Connect with us

Dan Savage Does Not Hate You*

Published

on

Dan Savage does not hate you.* I know, because he told me so when I asked him. Last Saturday, Savage delivered the keynote address to “Pro-​Queer Life: Youth Suicide Crisis, Catholic Education, and the Souls of LGBTQ People” at New York City’s beautiful Union Theological Seminary, the oldest independent, multi-denominational seminary in the nation. The event was intended to “call upon the Catholic Church, as a significant provider of education and producer of culture, to seek the well-​being of lesbian, gay, bisexual, transgender, and queer people.” I’m not sure if the Catholic Church answered, but it was an important event and Savage was extraordinary.

(For those interested, this was part two of a four-part series, called, “More Than A Monologue: Sexual Diversity And The Catholic Church.” The last two events look fascinating as well. You might want to consider going.)

Savage, who doesn’t look anywhere near his 47 years — his birthday was yesterday — as it turns out, in conversation is an amazing amalgam of witty on-the-spot soundbites, and long, ruminating explorations. He is more charming than you might have imagined if you’ve only read his advice columns on love and sex, or his angry rants, which he says he’s good at. (Trust me, he is.)

“I punch people who punch me. I punch back,” he says, with a slight grin.

Savage is animated, and does not appear nervous or stressed in the small bedroom used as a “green room” at the seminary, just minutes before he was to stand in front of hundreds of people to deliver a speech about the Catholic Church and its relationship with the gay community. Here is a man who was raised Roman Catholic by an ordained mother and father, sitting with three journalists, moments away from speaking in a church about his life as a married gay man who — like many — dances on the line between atheism and agnosticism, though he calls himself, “culturally Catholic.”

 


 “It is right-wing fundamentalist asshole monster Christians who are claiming to speak for all Christians, who are fighting the bad fight. Trying to prevent social progress for LGBT Americans.”


 

Perhaps all this appears remarkably easy to Savage because he puts it all out into the open; Savage doesn’t hold any punches. He doesn’t hide anything, and it’s almost impossible to not know where he stands.

“Santorum is a by-product,” Savage quips. And there’s more.

“It’s God Hates Fags with a big smile, but that doesn’t make it not God Hates Fags,” Savage professes about the Marin Foundation, which claims to be “the very first organization that works to build a bridge between the religious and lesbian, gay, bisexual and transgender (LGBT) communities in a non-threatening, research and biblically oriented fashion.”

“Marin’s just the same old hate in a brand new bag,” Savage says, pausing, then adding, “all wrapped up in a new bright shiny lie.”

“We will contribute to a culture that beats you down, and then when you’re down and out we’ll condescend to scoop you up, and play the hero, but we won’t change the culture so you’re not winding up homeless,” Savage says of the leaders at Sojourners, a “progressive” Christian publication.

* _Raw data_:
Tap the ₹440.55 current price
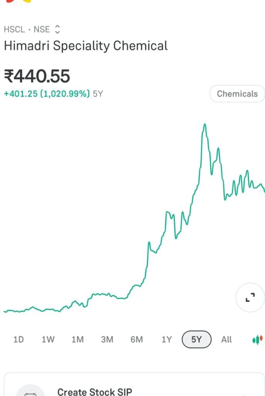 click(37, 76)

* _Directions_:
a – According to the article about Dan Savage, at which seminary did he deliver the keynote address?
b – Please reproduce a portion of the article about Dan Savage, beginning at the words "Dan Savage Does Not Hate You*" and stopping after "Savage was extraordinary.", with "keynote address" swapped for "opening address".

* _Answers_:
a – New York City's Union Theological Seminary

b –
Dan Savage Does Not Hate You*

Published

on

Dan Savage does not hate you.* I know, because he told me so when I asked him. Last Saturday, Savage delivered the opening address to “Pro-​Queer Life: Youth Suicide Crisis, Catholic Education, and the Souls of LGBTQ People” at New York City’s beautiful Union Theological Seminary, the oldest independent, multi-denominational seminary in the nation. The event was intended to “call upon the Catholic Church, as a significant provider of education and producer of culture, to seek the well-​being of lesbian, gay, bisexual, transgender, and queer people.” I’m not sure if the Catholic Church answered, but it was an important event and Savage was extraordinary.